Exercise passage ->
· · · ·
Epstein did not kill himself and was most likely murdered, claims renowned pathologist: 'There's evidence here of homicide'
Millionaire investor and convicted sex offender Jeffrey Epstein's body showed signs of homicide by strangulation and not suicide, according to a leading forensic pathologist.
Epstein allegedly hanged himself at the Manhattan Correctional Center early morning on August 10, despite being intermittently put on suicide watch.
The investor was arrested by federal agents on July 6 in New Jersey after his return from a Paris trip and was charged with child sex trafficking in violation of Title 18, United States Code, Section 1591.
Dr Michael Baden, a forensic pathologist, revealed his conclusions about the suspicious nature of Epstein's death in an interview with 'Fox & Friends'.
The pathologist said that the financier had two fractures on the left and right sides of his larynx, around his Adam's apple. The 66-year-old also had a fracture on the left hyoid bone that is above the Adam's apple, Baden explained.
· · · ·
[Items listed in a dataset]
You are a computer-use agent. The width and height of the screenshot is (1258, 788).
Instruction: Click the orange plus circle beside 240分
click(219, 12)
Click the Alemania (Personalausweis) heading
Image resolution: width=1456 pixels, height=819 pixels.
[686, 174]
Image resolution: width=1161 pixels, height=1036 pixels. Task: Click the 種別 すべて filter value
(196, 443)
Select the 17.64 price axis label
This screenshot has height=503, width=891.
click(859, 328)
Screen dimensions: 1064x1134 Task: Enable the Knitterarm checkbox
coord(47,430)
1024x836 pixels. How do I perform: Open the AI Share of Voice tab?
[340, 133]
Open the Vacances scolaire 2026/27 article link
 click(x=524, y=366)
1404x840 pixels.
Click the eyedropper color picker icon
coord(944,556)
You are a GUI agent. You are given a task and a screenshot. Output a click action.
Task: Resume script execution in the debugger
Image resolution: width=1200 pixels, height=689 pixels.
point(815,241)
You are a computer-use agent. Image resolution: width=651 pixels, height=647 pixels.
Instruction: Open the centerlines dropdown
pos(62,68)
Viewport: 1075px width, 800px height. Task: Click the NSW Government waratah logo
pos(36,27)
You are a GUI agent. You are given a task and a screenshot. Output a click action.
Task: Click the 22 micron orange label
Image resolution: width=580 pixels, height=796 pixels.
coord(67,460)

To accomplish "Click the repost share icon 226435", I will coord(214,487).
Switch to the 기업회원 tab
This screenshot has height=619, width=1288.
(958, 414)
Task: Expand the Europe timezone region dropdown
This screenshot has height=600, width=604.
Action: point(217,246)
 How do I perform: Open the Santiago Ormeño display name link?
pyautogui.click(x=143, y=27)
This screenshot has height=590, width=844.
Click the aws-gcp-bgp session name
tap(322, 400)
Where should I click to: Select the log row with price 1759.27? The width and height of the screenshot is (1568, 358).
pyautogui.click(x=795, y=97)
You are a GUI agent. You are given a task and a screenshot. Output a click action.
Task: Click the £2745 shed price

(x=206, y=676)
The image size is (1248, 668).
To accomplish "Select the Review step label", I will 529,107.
· · · ·
Exercise goal ->
According to the article on Epstein's death, when and where was Epstein arrested? The records have no connection to the text.

Result of this exercise ->
On July 6 in New Jersey.